La différence est qu’avec les franchises, chaque cabinet domestique travaille pour son propre compte. Un exemple : dans un système de franchises, certains pourraient être incités à tirer un dossier vers eux en disant : il y a dans ce dossier des aspects de droit américain, ou des aspects de droit anglais…Va-t-on ouvrir le dossier à Londres ou à New York ? Par contre, quand on parle d’un cabinet intégré, cette question perd son importance. D’ailleurs, il ne s’agit pas uniquement d’un élément financier. Cela signifie aussi qu’il existe une collaboration renforcée entre des bureaux établis dans des juridictions différentes. Comme notre but commun est de réaliser le meilleur résultat pour nos clients, peu importe que le dossier soit ouvert en Belgique, à Paris ou à New York.
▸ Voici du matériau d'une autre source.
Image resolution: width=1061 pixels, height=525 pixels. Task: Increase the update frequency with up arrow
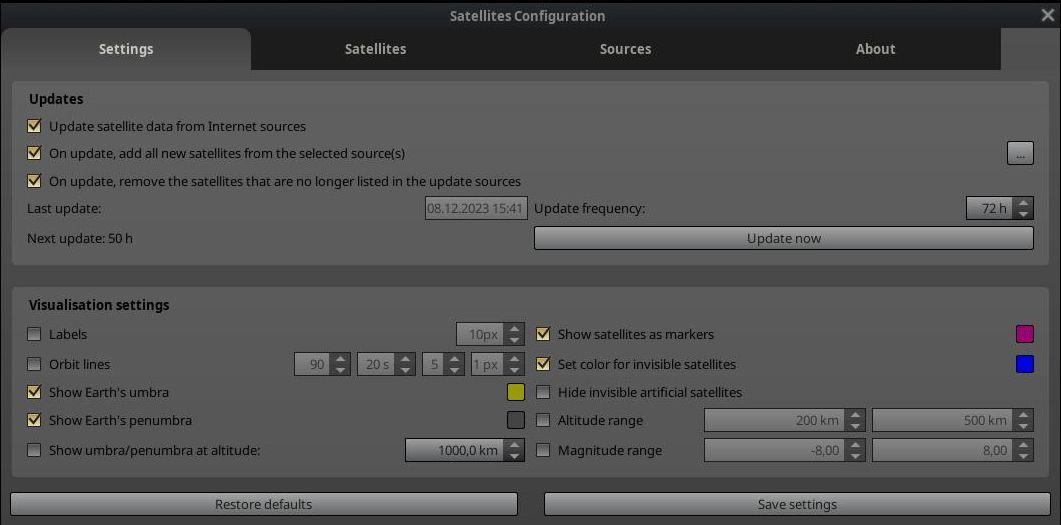(1023, 203)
Comment êtes-vous structurés ?

Nous avons d’une part des « Practice Groups » : droit des sociétés, litige, la fiscalité …. Et d’autre part, nous avons des spécialistes des secteurs : Private Capital, Technology, Energy… Cette structure nous permet de bien collaborer. Par exemple, j’ai fait pas mal de dossiers dans le secteur de l’énergie. Je m’occupe beaucoup des éoliennes offshore. Mais je ne suis pas un spécialiste en droit financier. Je collabore donc régulièrement avec mes collègues spécialistes du monde bancaire. Cette interaction entre les groupes d’une part et les secteurs d’autre part fonctionne très bien.

Vous parliez d’un monde en mutation. Comment se concrétise l’arrivée de l’IA et du « legal tech » chez vous?
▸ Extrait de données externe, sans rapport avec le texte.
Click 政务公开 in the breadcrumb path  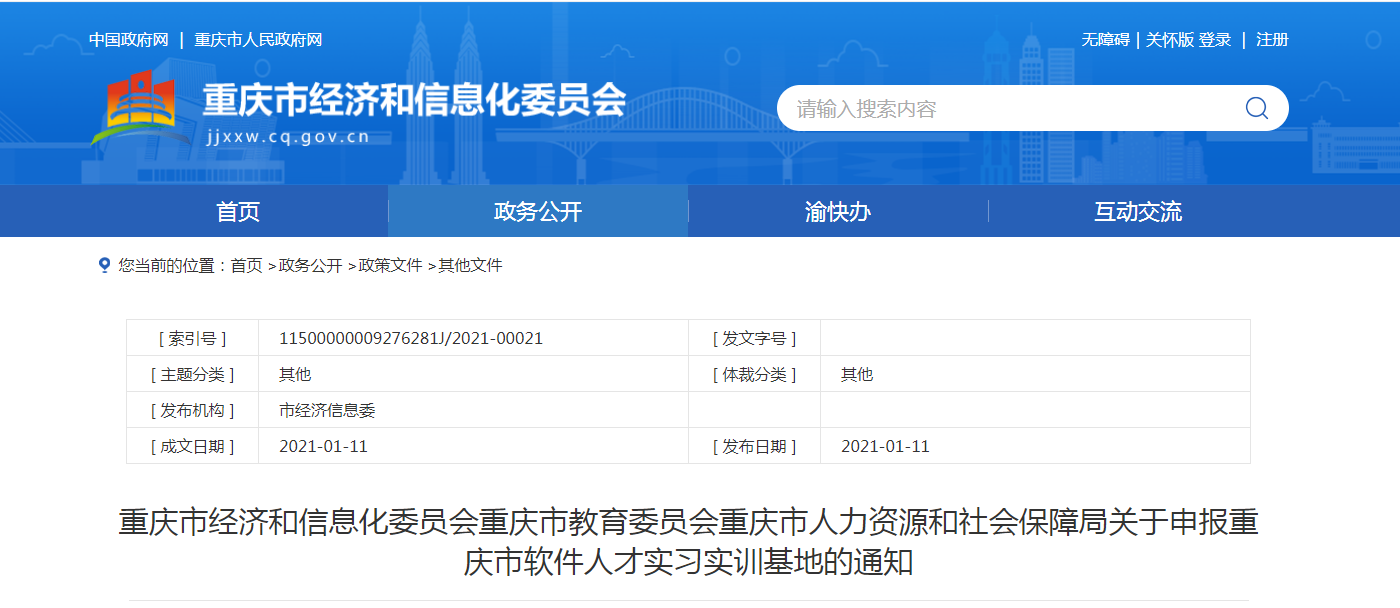[x=310, y=265]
L’IA ne va pas remplacer l’avocat, enfin pas tout de suite : nous ne savons pas ce que l’avenir nous apportera. Mais aujourd’hui déjà, l’innovation dans le secteur juridique est primordiale. Je suis convaincu que le cabinet qui est « front runner », qui fait la course en tête, va gagner du terrain. Avant la concrétisation de la fusion, Allen & Overy avait déjà lancé Harvey, une plateforme legaltech basée sur une version améliorée et spécialement taillée pour le monde juridique des modèles GPT de OpenAI. C’est une IA que nous utilisons déjà tous les jours dans notre cabinet. Elle ne résout évidemment pas tous les problèmes des clients, mais elle supporte notre travail et nous permet de travailler de manière beaucoup plus efficace.

Comment, par exemple?

En nourrissant le système de certaines informations et certains paramètres, on peut lui demander de réaliser des présentations, de faire des résumés sur un sujet. Je suis un « litigator », un spécialiste des litiges. Nous avons des documents qui proviennent de la partie adverse, et nous pouvons demander au système d’en faire un résumé. Mais cela va plus loin. Nous avons un produit qui s’appelle ContractMatrix, un système développé avec Harvey et Microsoft, et qui est notre propriété. Et ce produit est spectaculaire. Il effectue une relecture totale des contrats (on parle de contrats de centaines de pages) et on peut l’interroger sur des sujets très précis. Nous avons la réponse immédiatement. Il peut aussi faire des propositions en vue de modifier certaines clauses afin qu’elles soient plus favorables à l’une ou l’autre partie.

Et pour nous, l’atout le plus important sont les « librairies », qui contiennent tous les précédents qui ont été traités par le cabinet. Le système peut y aller chercher des précédents. C’est assez impressionnant.

Évidemment, il faut un peu de temps au début pour maitriser le système. Mais une fois que l’on s’est familiarisé, il nous permet de gagner énormément de temps. Et je suis convaincu que ce n’est que le début.